Oysa ki daha derin bir düşünme yapılacak olursa; gerçekleşen hukuksuzluklar ve adaletsizlikler de hukukçuların, özellikle o hukukçuları yetiştirenlerin hiç mi suçu yok! Onlara sürekli olarak elitizim hastalığı aşılayıp, siz toplumun en üstün fertlerisiniz (tabii ki tıpçıları da unutmamak lazım), buralara gelebilmeniz hiç kolay değil, 3 milyon içerisinde ilk 10 bine giriyorsunuz vb. cümleleri kuranların hiç mi bu adaletsizlikler de payı yok! Belki de en büyük suçlu onlar? Oysaki bu topraklar yüzyıllarca insanlara “insanlardan bir fert olmayı” özüyle ve sözüyle öğreten bir ruhtan beslenmişti, günümüzde ise eğitim yoluyla rekabet ederek birbirine üstünlük kurmaya çalışan bir modele dönüşmüş olduk. Onu da pek başardığımız da söylenemez ya!
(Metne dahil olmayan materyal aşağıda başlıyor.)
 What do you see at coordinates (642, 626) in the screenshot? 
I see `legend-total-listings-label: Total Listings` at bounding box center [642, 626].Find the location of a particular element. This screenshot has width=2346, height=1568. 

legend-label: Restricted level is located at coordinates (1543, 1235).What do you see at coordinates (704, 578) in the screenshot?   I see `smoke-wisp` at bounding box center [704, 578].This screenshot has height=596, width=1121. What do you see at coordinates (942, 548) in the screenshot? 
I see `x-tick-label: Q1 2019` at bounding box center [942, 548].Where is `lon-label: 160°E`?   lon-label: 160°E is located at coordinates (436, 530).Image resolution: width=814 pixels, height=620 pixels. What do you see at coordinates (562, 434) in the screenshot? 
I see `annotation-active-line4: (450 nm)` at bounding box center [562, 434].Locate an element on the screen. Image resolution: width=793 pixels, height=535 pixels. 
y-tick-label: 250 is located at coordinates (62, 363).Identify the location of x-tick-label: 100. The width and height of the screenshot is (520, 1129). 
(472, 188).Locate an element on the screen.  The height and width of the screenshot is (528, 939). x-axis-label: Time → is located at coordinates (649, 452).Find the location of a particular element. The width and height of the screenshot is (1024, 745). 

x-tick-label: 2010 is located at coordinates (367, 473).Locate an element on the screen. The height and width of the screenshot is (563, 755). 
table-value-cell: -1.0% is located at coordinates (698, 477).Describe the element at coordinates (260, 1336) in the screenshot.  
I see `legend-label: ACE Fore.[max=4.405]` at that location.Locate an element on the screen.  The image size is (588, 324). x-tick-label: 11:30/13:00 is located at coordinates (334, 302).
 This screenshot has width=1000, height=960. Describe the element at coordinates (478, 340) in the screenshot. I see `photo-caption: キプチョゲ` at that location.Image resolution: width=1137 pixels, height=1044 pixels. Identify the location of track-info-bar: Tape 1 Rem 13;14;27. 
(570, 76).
Tekraren anayasal korumalar ve değerlere dönecek olursak, bunlar nelerdir? Bu hakların en başında ifade hürriyeti gelir; hakların anası ve babasıdır. Onun olmadığı yerde diğer hürriyetlerin ve hakların hiçbir önemi yoktur, olsa da o olmadığı zaman diğer hürriyetler kullanılmayacaktır. İfade hürriyetinin olmadığı yerde yalancı ve iki yüzlü, dalkavuk fertler türer. Hakikat arka plana atılır. Yalan ve yalancılar rağbet görür. Namuslu ve dürüst insanlara aptal muamelesi yapılır, bu kadar dürüstlükte fazla denilir.
Diğer bir anayasal hak ise davaların hızlı ve kamuya açık bir şekilde görülmesidir. Özellikle geç gelen adaletin adalet olmadığını, bu denli derinlemesine bilen 60, 71, 80 ve 97 darbesini yaşamış bir toplum için bu olmazsa olmaz hakların en başında gelir.
Diğer bir anayasal hak ise din ve vicdan hürriyetidir. Yıllardır bu ülkede laikçilik (laiklik değil) safsatasıyla paramparça edilmiş olan bir haktır. Herkesin kendisini en haklı gördüğü bir toplumsal yapıya evriltilmiş olan bu ülkenin insanları gerçek anlamda din hürriyetini en azından son iki yüz yıldır ne olduğundan bihaberdir.
Özel hayatın gizliliği hakkı, kendisi ve kendisi gibi düşünenlere hayat hakkı tanımayan anlayışın esiri olmuş ve sürekli farklı inanç ve düşünceyi birbirine karşı kışkırtarak nemalanan ülkemiz bazında dinci, solcu geçinen, sahtekâr anlayışın en çok zarar verdiği haklardan birisi olmuştur. İnsanların özel hayatına kadar sokulmuş ve bunu bir marifet zanneden zavallı anlayış. Oysa ki bu topraklar insanların penceresinden içeri bakarak özelini gözetleyenin (röntgencilik yapanın) gözünün çıkarılması tehditinde bulunarak bu konuya bu kadar önem veren bir medeniyete sahipken, artık telefon kayıtları, sosyal medya yazışmaları, gezilen web sitelerine kadar herkesi toplumsal alanda deşifre etmenin neredeyse sevap kabul edildiği bir hâle gelmiştir.